GullFOSS
OpenOffice.org Engineering at Sun
 
 
 
 
More Flickr photos tagged with openoffice

Today's Page Hits: 3412

Locations of visitors to this page
« High entry barriers... | Main | Announcing Specifica... »
Friday, 05 Jan 2007
ODF is designed for the future, not the past.
Michael Brauer

Bob Sutor commented IBM's "no" vote for the ECMA Office Open XML file format a month ago in his blog as follows: "ODF is about the future, Open XML is about the past. We voted for the future." (see here for the full blog entry).

This comment reminded me of a similar statement I made myself a couple a times in the past: "ODF is designed for the future, not the past.".
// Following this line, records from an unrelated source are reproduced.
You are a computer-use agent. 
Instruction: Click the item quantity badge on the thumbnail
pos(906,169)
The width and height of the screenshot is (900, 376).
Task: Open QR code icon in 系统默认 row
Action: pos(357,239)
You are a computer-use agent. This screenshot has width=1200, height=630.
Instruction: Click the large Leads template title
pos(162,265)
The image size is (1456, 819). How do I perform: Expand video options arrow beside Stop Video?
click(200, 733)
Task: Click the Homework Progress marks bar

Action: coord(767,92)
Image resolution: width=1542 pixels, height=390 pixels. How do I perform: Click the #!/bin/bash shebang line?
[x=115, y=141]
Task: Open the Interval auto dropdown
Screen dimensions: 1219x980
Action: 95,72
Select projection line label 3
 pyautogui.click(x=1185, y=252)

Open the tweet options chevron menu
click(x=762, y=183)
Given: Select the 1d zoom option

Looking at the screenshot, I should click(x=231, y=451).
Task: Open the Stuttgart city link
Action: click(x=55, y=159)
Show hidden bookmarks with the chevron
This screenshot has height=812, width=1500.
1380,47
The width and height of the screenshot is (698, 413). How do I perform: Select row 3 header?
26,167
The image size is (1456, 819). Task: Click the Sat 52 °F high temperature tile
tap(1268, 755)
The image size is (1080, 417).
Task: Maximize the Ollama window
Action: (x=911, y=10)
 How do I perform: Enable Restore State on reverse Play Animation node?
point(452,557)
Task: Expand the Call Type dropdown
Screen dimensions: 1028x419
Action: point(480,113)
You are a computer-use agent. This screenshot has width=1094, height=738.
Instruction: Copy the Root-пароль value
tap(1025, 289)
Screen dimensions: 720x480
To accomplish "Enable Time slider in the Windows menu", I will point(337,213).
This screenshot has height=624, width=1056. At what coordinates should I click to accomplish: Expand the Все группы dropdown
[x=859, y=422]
What do I mean by this? This can be best explained by going back to the year 1999. At this time, OpenOffice.org was not yet existing, but I already worked on "StarOffice", that, as you know, was open-sourced in 2000 as "OpenOffice.org", and is still available as Sun's OpenOffice.org offering. StarOffice at this time had a binary file format like any other office suite, but we decided to create a new file format. Why? Because we wanted to make StarOffice, and later on OpenOffice.org, more interoperable, and we felt that just documenting the binary format would not be sufficient.

One design decision for the new format could be made fast. It should be based on XML. XML was new in 1999, but it was clear that it would emerge fast. But how to continue? How do you create a new office XML file format?

One option we had was to take StarOffice's binary formats as basis. The binary formats from the technical perspective worked well, so we could have just mapped the records and binary fields of these formats into XML. Microsoft seems to have designed Office Open XML this way 7 years later, so wouldn't this have been a good idea? Well, it would have been easy to implement and it would have improved interoperability compared to the situation we had with the binary formats. But the binary formats were close to the StarOffice implementation. The impact this would have had on the new file format can be seen in Office Open XML: It for instance contains implementation specific data structures, has different schemas for text documents, spreadsheets and presentations, and even uses different measurement units in the different application types. In WordProcessingML, tab stop positions are specified in twip (section 2.3.1.37 of Office Open XML Part 4 - Markup Language Reference), but in DrawingML they are specified in EMU (section 5.1.5.2.12).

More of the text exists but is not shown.